Christopher Columbus

Christopher Columbus (Wikipedia)

During the 15th Century Christopher Columbus is famous for completing four voyages across the Atlantic Ocean, which led to the discovery and colonisation of the New World. However, during the return of his first voyage a fierce storm in the Atlantic caused him to become extremely unwell, which is now thought to have been caused by gout. If he were insured he could have claimed emergency medical benefits that are necessarily incurred during a trip due to unforeseen bodily injury, illness, disease and/or compulsory quarantine.

Captain Cook

Captain James Cook (Wikipedia)

This famous 18th Century explorer is well known for voyaging across the Pacific Ocean and making contact with the indigenous people of Australia and the Hawaiian Islands. Just as famous are his achievements is unfortunately the nature of his death, when he was hit over the head by a Hawaiian after attempting to kidnap the King of King of Hawaiʻi, Kalaniʻōpuʻu. Sadly he didn’t have any death benefits – he should have had travel insurance.
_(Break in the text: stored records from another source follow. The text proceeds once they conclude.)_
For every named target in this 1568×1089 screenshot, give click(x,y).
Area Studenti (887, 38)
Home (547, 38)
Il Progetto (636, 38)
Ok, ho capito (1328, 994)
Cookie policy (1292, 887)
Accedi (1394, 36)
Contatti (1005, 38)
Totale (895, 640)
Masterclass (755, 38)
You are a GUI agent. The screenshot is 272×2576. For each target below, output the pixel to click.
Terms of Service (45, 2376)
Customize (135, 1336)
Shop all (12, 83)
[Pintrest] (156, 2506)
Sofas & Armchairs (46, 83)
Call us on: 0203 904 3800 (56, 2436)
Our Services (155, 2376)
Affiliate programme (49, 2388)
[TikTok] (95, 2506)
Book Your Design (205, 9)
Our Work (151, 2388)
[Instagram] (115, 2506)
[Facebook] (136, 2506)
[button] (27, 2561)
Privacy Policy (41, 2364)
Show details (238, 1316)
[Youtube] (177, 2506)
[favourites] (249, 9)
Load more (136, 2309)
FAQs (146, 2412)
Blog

Sir Francis Drake (Wikipedia)

English sea captain and Elizabethan politician, Sir Francis Drake, managed to circumnavigate the world in a single expedition during the 16th Century. Before reaching Peru, Drake visited the Mocha Islands where the hostile locals injured him. As with Christopher Columbus, his emergency medical benefits could have served useful here. Although we shouldn’t forget that whilst Drake was a hero to the English, Spaniards viewed him as a pirate. We’re not entirely sure his legendry, but war-bound exploits, would have been covered by insurance.